Para concretizar os objetivos do Tratado de Assunção, constitutivo do Mercosul, e diante da vulnerabilidade de nossos países em relação aos fluxos internacionais de capital, há algumas ações que devemos empreender e que podem colaborar com a solidez de nossas economias e a previsibilidade dos fluxos comerciais: 1) a coordenação macroeconômica; e 2) a instalação de uma cláusula de salvaguardas ou de algum mecanismo de efeito similar no Mercosul, que permitiria evitar que bruscas oscilações nos fundamentos macro de nossas economias provocassem fortes distorções no comércio bilateral, reduzindo drasticamente a transferência para o mais alto nível político de conflitos comerciais que envolvem somente algum setor produtivo.
Também no âmbito econômico é importante trabalhar nas complementaridades. O impulso das cadeias de valor nos permitirá ser mais competitivos para, dessa maneira, evitar o desgaste desnecessário da concorrência entre os sócios e ter acesso a terceiros mercados.

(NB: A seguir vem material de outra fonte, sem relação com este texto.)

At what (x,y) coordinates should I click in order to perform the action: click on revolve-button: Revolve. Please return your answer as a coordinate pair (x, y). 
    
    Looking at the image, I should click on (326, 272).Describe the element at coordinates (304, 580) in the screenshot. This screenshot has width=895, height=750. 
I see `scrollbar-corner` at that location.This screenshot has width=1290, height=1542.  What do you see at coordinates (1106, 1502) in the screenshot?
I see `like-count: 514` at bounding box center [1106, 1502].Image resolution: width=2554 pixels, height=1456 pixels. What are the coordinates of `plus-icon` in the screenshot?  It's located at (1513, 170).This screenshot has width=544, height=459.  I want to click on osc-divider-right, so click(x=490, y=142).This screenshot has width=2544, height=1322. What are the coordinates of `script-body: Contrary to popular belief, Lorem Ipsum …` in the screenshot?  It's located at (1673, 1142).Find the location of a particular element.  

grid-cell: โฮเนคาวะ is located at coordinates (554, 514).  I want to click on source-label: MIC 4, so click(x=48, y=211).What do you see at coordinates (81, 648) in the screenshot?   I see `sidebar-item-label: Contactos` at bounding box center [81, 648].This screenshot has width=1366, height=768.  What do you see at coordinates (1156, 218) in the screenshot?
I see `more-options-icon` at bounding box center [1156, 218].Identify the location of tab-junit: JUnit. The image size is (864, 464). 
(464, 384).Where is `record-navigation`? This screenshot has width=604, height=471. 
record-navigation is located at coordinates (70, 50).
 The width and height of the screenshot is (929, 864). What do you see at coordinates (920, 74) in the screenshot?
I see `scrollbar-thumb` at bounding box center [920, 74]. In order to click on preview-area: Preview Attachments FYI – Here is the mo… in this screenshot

Por outro lado, é importante destacar que resulta imperioso que, como dirigentes, observemos as necessidades de nossos cidadãos. Devemos acabar com as restrições trabalhistas, ter uma cooperação efetiva em matéria de segurança social e desemprego e um intercâmbio mais intenso em todos os âmbitos da cultura. A aproximação dos povos, sustentáculo-chave de todo processo de integração, também pode ser impulsionada fortemente a partir do plano político. A instauração de um Parlamento do Mercosul permitirá:
descentralizar a tomada de decisões e melhorar a capacidade de gestão;
fazer com que a integração seja também uma realidade para as regiões que menos tenham se vinculado;
e, através do conhecimento entre os dirigentes, alcançar um melhor entendimento das particularidades de cada região.
Às vezes, aparecem opiniões que não aceitam que tanto a Argentina quanto os outros parceiros do Mercosul possam ter legítimas necessidades, nem sempre iguais às brasileiras. A construção da nossa sociedade Mercosul, na qual o Brasil é o maior parceiro, não pode se esquecer dos direitos dos sócios menores.
Todos os processos de integração são longos e complexos e, sem dúvida, ganham forma e se consolidam num momento histórico preciso e definitivo. Estamos diante desse momento. Temos a vontade política e a convicção de nossos cidadãos de que o Mercosul é o caminho em direção ao futuro com justiça social e crescimento econômico.
Esta é a oportunidade e temos a convicção; só resta trabalhar numa institucionalização mais profunda do Mercosul, para estarmos à altura da vontade de nossos povos.

Juan Pablo Lohlé, 56, advogado e diplomata, é o embaixador da República Argentina no Brasil.